### Task objective
Rewrite the rows starting at the line containing "You are a GUI" and ending with the last of the rows, changing every "screenshot" to "screen capture" and leaving everything else the same.

### Supplied information
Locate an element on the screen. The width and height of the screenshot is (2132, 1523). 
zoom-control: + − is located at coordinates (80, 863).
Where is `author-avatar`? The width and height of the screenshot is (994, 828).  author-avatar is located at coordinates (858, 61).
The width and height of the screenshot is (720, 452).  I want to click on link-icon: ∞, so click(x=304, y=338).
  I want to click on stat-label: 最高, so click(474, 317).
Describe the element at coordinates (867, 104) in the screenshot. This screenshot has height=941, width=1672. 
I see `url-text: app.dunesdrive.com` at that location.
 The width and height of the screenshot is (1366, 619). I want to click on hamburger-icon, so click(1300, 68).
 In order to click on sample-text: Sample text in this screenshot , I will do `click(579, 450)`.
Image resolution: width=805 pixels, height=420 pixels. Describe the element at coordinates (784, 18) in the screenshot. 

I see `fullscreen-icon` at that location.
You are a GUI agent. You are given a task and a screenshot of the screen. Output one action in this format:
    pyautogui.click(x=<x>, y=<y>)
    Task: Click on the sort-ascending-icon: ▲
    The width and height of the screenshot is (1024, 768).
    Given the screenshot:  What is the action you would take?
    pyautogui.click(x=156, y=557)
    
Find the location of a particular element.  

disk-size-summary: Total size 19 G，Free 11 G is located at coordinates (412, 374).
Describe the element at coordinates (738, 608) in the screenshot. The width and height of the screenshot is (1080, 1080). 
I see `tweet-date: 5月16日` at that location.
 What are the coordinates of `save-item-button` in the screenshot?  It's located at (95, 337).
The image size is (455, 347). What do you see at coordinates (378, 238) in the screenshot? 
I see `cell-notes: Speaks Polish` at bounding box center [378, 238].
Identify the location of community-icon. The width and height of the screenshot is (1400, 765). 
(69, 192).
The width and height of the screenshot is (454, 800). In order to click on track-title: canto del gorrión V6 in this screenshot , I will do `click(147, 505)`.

### Exercise output
You are a GUI agent. You are given a task and a screen capture of the screen. Output one action in this format:
    pyautogui.click(x=<x>, y=<y>)
    Task: Click on the sort-ascending-icon: ▲
    The width and height of the screen capture is (1024, 768).
    Given the screen capture:  What is the action you would take?
    pyautogui.click(x=156, y=557)
    
Find the location of a particular element.  

disk-size-summary: Total size 19 G，Free 11 G is located at coordinates (412, 374).
Describe the element at coordinates (738, 608) in the screen capture. The width and height of the screen capture is (1080, 1080). 
I see `tweet-date: 5月16日` at that location.
 What are the coordinates of `save-item-button` in the screen capture?  It's located at (95, 337).
The image size is (455, 347). What do you see at coordinates (378, 238) in the screen capture? 
I see `cell-notes: Speaks Polish` at bounding box center [378, 238].
Identify the location of community-icon. The width and height of the screen capture is (1400, 765). 
(69, 192).
The width and height of the screen capture is (454, 800). In order to click on track-title: canto del gorrión V6 in this screen capture , I will do `click(147, 505)`.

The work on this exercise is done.